Work required:
From the entries below, reproduce exactly the line containing "Task: Click the Connetti plug icon", the line containing "Given: Expand the 過去 12 か月間 time range", and every line in between, with nothing added.
----------------------------------------
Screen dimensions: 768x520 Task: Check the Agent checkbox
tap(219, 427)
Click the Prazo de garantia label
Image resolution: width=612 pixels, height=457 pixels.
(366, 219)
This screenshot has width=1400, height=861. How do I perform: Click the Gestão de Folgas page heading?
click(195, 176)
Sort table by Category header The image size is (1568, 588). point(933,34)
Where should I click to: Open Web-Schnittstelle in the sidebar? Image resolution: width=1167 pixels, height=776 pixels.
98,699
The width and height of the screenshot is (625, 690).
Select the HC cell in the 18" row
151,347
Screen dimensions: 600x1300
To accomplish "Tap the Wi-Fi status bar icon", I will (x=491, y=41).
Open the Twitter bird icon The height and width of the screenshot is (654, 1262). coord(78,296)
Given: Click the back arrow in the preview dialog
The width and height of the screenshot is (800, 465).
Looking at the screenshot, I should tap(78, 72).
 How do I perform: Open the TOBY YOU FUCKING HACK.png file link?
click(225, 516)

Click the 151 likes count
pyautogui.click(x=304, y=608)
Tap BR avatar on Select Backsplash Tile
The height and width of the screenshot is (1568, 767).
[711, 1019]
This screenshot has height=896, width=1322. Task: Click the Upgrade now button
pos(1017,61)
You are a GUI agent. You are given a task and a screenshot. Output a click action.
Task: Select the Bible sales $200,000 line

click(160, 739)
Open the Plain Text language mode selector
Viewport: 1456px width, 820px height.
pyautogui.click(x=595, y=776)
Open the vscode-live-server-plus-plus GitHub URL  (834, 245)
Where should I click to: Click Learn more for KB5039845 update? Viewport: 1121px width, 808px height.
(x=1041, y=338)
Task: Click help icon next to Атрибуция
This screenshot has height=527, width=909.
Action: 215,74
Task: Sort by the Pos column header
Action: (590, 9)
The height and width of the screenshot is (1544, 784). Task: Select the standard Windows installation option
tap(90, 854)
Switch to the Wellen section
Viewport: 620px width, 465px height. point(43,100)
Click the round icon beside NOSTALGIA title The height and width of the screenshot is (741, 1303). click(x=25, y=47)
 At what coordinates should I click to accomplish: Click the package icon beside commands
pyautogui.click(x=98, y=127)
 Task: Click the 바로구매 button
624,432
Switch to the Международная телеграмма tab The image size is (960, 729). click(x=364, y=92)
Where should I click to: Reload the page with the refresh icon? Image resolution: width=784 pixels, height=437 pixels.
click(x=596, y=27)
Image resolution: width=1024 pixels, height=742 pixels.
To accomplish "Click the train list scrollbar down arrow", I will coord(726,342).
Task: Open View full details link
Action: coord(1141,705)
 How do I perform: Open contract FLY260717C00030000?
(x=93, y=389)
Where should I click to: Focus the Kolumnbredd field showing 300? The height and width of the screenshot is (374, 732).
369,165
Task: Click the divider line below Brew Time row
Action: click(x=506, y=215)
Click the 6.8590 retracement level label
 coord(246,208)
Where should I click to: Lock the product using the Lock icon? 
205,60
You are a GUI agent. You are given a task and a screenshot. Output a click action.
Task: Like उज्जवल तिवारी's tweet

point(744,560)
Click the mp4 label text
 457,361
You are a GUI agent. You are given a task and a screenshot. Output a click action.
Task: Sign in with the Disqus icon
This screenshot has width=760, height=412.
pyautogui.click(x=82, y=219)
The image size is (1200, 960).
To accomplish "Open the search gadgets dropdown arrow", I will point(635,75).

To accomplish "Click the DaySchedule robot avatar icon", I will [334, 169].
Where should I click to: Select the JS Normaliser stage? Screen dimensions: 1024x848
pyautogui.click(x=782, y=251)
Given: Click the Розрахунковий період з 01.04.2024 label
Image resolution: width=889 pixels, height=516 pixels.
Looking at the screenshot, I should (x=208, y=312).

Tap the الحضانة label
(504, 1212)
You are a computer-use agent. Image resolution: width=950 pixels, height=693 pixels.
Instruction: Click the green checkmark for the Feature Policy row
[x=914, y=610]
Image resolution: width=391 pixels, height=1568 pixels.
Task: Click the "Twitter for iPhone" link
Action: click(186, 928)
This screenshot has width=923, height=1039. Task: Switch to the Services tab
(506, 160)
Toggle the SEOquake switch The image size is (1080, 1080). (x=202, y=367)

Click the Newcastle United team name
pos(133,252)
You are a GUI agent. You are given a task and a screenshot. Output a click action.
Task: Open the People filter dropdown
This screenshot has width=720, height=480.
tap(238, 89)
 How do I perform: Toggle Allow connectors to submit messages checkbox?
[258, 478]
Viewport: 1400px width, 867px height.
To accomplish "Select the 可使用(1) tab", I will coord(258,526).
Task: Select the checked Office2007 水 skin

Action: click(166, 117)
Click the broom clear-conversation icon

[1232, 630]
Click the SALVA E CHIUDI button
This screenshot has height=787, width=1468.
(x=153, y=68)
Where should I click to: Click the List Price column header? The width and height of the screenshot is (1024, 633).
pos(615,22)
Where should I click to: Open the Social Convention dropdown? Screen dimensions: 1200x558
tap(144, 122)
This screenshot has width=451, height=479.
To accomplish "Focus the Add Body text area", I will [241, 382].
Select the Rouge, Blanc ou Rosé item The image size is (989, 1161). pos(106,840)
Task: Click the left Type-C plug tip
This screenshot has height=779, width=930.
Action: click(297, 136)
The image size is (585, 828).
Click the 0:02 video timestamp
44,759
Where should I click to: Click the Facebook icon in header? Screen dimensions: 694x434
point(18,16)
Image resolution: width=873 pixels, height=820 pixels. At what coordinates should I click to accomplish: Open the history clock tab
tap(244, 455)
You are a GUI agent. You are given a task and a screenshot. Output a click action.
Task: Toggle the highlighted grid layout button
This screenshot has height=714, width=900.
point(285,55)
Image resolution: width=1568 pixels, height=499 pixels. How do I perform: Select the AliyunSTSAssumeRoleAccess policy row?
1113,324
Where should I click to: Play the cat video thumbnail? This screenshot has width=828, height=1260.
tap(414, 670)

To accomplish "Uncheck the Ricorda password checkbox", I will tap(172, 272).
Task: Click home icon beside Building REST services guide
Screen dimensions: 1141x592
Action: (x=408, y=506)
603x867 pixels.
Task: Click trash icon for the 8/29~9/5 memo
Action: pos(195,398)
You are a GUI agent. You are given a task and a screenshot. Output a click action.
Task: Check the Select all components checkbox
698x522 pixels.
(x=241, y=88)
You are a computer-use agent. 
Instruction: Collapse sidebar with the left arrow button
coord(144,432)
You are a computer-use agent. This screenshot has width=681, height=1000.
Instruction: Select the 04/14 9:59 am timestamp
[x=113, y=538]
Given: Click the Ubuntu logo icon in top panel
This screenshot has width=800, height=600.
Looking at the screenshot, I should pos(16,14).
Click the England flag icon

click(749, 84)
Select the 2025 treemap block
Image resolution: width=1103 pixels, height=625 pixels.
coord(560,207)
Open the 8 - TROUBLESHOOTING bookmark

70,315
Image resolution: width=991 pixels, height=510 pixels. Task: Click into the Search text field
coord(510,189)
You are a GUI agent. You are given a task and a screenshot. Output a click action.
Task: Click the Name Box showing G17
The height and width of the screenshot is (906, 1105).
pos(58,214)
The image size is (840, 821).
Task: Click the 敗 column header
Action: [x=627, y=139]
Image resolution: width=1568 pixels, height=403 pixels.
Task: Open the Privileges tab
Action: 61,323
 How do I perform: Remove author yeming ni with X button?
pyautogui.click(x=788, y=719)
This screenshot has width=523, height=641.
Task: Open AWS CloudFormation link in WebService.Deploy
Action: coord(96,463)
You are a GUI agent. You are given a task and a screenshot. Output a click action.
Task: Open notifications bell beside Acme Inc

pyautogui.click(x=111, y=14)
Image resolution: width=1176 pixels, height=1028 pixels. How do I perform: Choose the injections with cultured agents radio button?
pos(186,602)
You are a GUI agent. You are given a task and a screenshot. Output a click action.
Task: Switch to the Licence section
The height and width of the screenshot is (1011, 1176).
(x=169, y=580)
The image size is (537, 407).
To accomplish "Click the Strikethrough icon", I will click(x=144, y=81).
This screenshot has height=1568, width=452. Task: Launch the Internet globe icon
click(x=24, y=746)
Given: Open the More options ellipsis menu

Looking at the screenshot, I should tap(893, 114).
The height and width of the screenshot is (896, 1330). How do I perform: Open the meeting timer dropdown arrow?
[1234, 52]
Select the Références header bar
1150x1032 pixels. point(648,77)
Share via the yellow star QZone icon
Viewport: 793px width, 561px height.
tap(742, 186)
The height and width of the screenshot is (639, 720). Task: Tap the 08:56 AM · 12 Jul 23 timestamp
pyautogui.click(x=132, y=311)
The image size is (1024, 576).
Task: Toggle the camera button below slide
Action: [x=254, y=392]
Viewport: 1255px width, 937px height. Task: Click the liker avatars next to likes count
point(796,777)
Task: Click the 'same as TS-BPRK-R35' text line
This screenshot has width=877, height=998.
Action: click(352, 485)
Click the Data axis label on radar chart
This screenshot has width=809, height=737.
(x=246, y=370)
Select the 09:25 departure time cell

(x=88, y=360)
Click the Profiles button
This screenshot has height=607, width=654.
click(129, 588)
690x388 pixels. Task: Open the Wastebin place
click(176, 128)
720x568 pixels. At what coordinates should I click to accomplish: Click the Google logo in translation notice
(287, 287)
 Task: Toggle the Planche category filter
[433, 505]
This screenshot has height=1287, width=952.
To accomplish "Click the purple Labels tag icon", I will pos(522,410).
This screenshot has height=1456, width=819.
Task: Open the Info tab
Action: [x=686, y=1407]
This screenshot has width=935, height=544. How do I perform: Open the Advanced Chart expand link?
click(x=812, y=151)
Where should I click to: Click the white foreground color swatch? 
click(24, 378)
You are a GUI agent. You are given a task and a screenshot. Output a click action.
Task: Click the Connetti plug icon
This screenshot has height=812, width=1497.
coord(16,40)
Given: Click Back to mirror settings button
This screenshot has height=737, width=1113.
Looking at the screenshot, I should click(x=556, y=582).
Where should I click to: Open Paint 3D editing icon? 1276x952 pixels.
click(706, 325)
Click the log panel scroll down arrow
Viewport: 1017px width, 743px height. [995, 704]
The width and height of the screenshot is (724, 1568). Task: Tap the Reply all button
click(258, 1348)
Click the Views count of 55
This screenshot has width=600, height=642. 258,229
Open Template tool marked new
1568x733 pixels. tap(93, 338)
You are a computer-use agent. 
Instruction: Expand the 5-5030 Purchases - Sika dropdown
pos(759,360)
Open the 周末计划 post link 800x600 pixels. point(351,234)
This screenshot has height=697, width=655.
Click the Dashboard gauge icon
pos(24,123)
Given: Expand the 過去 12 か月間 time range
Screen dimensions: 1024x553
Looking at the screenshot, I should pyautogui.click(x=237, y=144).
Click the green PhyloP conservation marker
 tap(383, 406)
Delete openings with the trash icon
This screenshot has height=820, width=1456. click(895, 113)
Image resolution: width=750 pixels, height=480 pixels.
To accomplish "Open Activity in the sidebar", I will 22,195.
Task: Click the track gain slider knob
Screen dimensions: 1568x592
----------------------------------------
Solution to the problem:
Task: Click the Connetti plug icon
This screenshot has height=812, width=1497.
coord(16,40)
Given: Click Back to mirror settings button
This screenshot has height=737, width=1113.
Looking at the screenshot, I should click(x=556, y=582).
Where should I click to: Open Paint 3D editing icon? 1276x952 pixels.
click(706, 325)
Click the log panel scroll down arrow
Viewport: 1017px width, 743px height. [995, 704]
The width and height of the screenshot is (724, 1568). Task: Tap the Reply all button
click(258, 1348)
Click the Views count of 55
This screenshot has width=600, height=642. 258,229
Open Template tool marked new
1568x733 pixels. tap(93, 338)
You are a computer-use agent. 
Instruction: Expand the 5-5030 Purchases - Sika dropdown
pos(759,360)
Open the 周末计划 post link 800x600 pixels. point(351,234)
This screenshot has height=697, width=655.
Click the Dashboard gauge icon
pos(24,123)
Given: Expand the 過去 12 か月間 time range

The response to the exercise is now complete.